In 2019, Lighthouse Family released a new album, Blue Sky in Your Head. The group's first record in eighteen years, it was supported by two sell-out UK tours. The duo split in July 2022 and did not perform at the Mouth of the Tyne Festival, as they had agreed, despite the show selling out.

Since 2020, Baiyewu has been working on a new collection of recordings, inspired by the artists and the singer-songwriter era of the 1970s. Reunited with Lighthouse Family producer Mike Peden, he has recorded a selection of Troubadour-influenced songs, including compositing by Elton John, Crosby, Stills, Nash & Young, James Taylor, Leon Russell, Cat Stevens, Van Morrison, David Gates, Bill Withers, Todd Rundgren, and Barry White.

==Personal life==
After Baiyewu's father's death, his mother went on to marry former Nigerian president Olusegun Obasanjo. She died in 2000.

In March 2007, Baiyewu married Tope Adeshina, a Nigerian model, in Lagos, Nigeria.
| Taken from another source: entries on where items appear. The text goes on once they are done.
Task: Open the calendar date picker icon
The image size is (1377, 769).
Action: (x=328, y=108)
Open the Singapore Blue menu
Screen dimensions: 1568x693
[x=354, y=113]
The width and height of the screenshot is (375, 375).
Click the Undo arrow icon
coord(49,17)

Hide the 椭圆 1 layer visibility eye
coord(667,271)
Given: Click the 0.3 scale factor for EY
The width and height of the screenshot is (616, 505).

They live in the UK.

==Discography==
===with Lighthouse Family===

List of studio albums, with selected details, chart positions and certifications
| Title | Details | Peak chart positions |  |  |  |  |  |  |  |  |  | Certifications |
| UK | AUS | AUT | BEL (FL) | FRA | GER | NL | NZ | SWE | SWI |
| Ocean Drive | Released: 11 November 1995; Label: Wildcard (#5237872); Formats: CD, cassette; | 3 | — | — | — | — | 26 | — | — | — | — | BPI: 6× Platinum; |
| Postcards from Heaven | Released: 24 October 1997; Label: Wildcard (#5395162); Formats: CD, cassette; | 2 | 2 | 18 | 19 | 44 | 5 | 16 | 6 | 32 | 12 | BPI: 4× Platinum; ARIA: Platinum; BVMI: Platinum; |
| Whatever Gets You Through the Day | Released: 26 November 2001; Label: Wildcard (#5894122); Formats: CD, cassette; | 7 | — | 21 | — | — | 3 | 88 | — | — | 29 | BPI: Platinum; BVMI: Platinum; |
| Blue Sky in Your Head | Released: 5 July 2019; Label: Polydor; Formats: CD, digital download, streaming; | 3 | — | — | — | — | — | — | — | — | — | BPI: Silver; |
"—" denotes releases that did not chart or were not released in that region.

===Solo===

List of albums, with selected chart positions
| Title | Album details | Peak chart positions |
UK
| Tunde | Released: 18 October 2004; Label: RCA, BMG; | 32 |
| Diamond in a Rock | Released: 4 March 2013; Label: Waking Dreams, Neapolitan; | — |
"—" denotes a recording that did not chart or was not released in that territory.